Gustave Flaubert escreveu Madame Bovary primorosamente e maravilhosamente bem. Já que o livro tem poucos diálogos, grande parte dos acontecimentos são totalmente narrados, mais isso não o torna um livro entediante. Flaubert não abusa das descrições (Não chega nem perto de um Eça de Queiroz) e a narrativa flui. Dá para imaginar tudo dentro da cabeça. Há livros que tem poucas descrições dos personagens e do cenário, daí fica difícil imaginar como o autor os imaginou quando os escreveu. Com Madame Bovary é possível imaginar cada expressão de Emma e cada atitude de Charles e todo o ambiente onde a história se desenrola.

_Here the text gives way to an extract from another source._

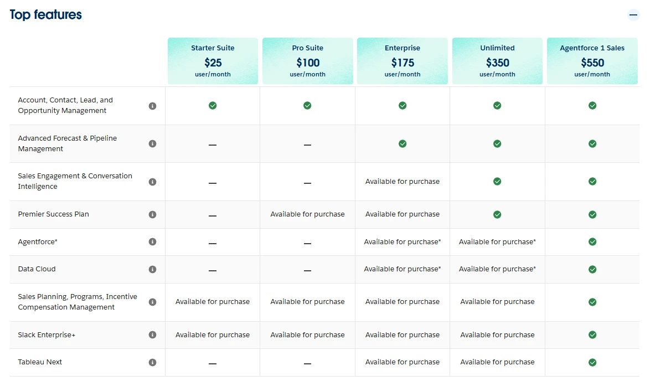Click the info icon for Account, Contact, Lead Management
This screenshot has width=650, height=381.
[153, 105]
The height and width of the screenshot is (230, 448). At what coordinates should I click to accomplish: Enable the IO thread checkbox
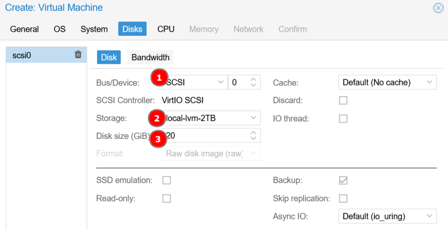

No início do livro, logo depois que Emma casa com Charles, que é quando sabemos da sua urgência pela aventura e pelo que é diferente, requintado e belo, ficamos com pena de Emma. Acho que ela é o reflexo de muitas mulheres, inclusive modernas, que são presas ou pela família ou pelo marido ou pela sociedade e não podem vivenciar suas paixões. Acontece que, durante a leitura, à medida que Emma se torna mais difícil de ser agradada, apesar das tentativas constantes do marido e dos amantes, Emma se torna chata. Dá vontade de esganar Madame Bovary! E no final do livro, a gente quer mais é que o Senhor Bovary mande a Madame pastar! Ô, criatura difícil de agradar!
Flaubert não mostra nenhuma reação subjetiva em relação aos seus personagens. É isso que na história da literatura chamamos de realismo. Como já sabemos, algumas das características do realismo são os sentimentos, sobretudo o amor, subordinados aos interesses sociais e o herói problemático, cheio de fraquezas. Se levarmos em conta o título da obra acima, Emma Bovary seria a “heroína”. No entanto, a narrativa começa e termina com o estúpido Charles Bovary e, nela, desempenham um papel importante na trama, o estúpido dom-juanismo de Rodolphe, a estúpida paixão de Léon, a estupidez do padre farisaico Bournisien e todo esse pequeno ambiente de província, que não deixa saída para Emma nem para ninguém. Otto Maria Carpeaux, em seu ensaio sobre a obra, comenta com grande ênfase: “O verdadeiro personagem desse romance é a estupidez humana”.